[Start of section]

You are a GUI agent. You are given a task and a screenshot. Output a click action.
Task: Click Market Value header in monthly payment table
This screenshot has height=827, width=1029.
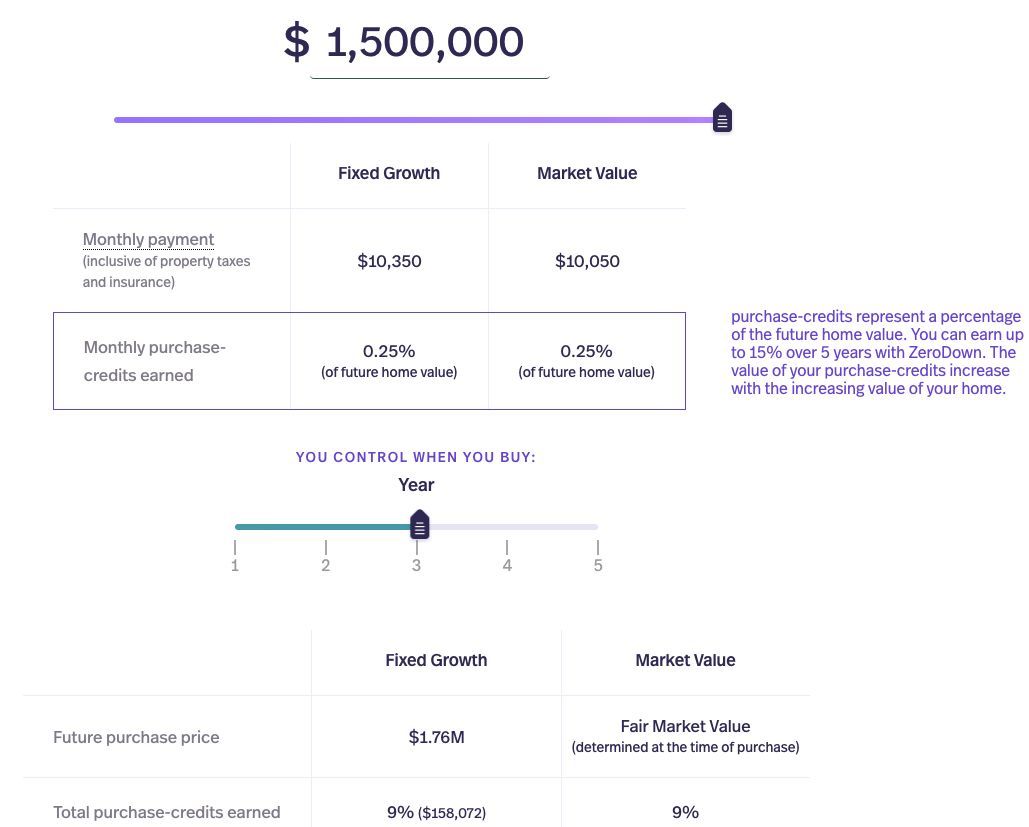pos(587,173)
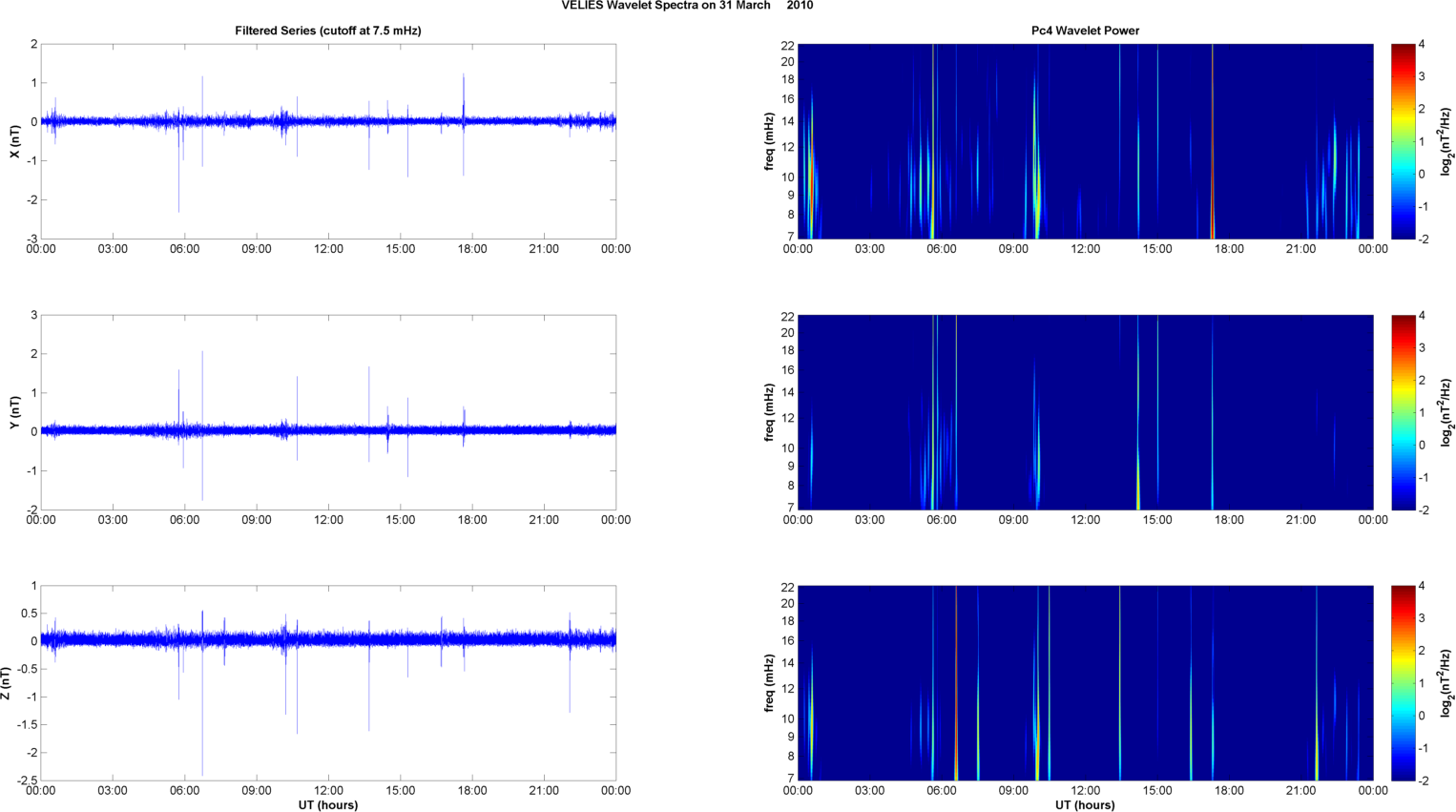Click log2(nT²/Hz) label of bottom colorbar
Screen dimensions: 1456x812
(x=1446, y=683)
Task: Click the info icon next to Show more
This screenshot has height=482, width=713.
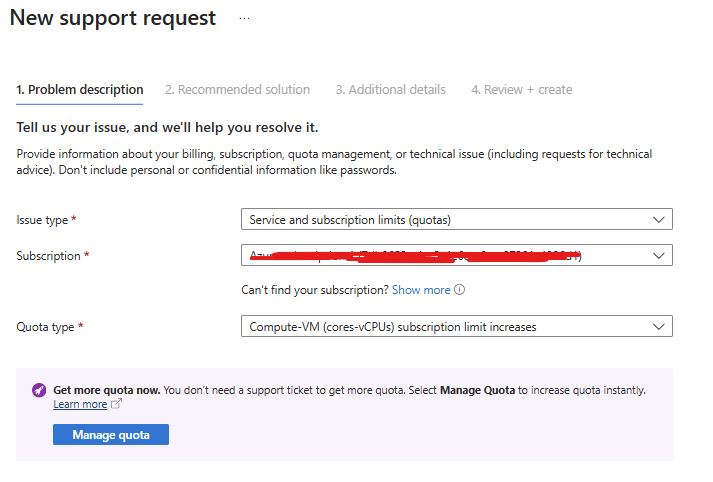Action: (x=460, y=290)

[End of section]

**Required action**
Your copy must consist solely of the lines from the one containing "Task: Click the info icon next to Show more" through the final line of the material above, transcribed exactly, with the pictures left out.

**Written answer**
Task: Click the info icon next to Show more
This screenshot has height=482, width=713.
Action: (x=460, y=290)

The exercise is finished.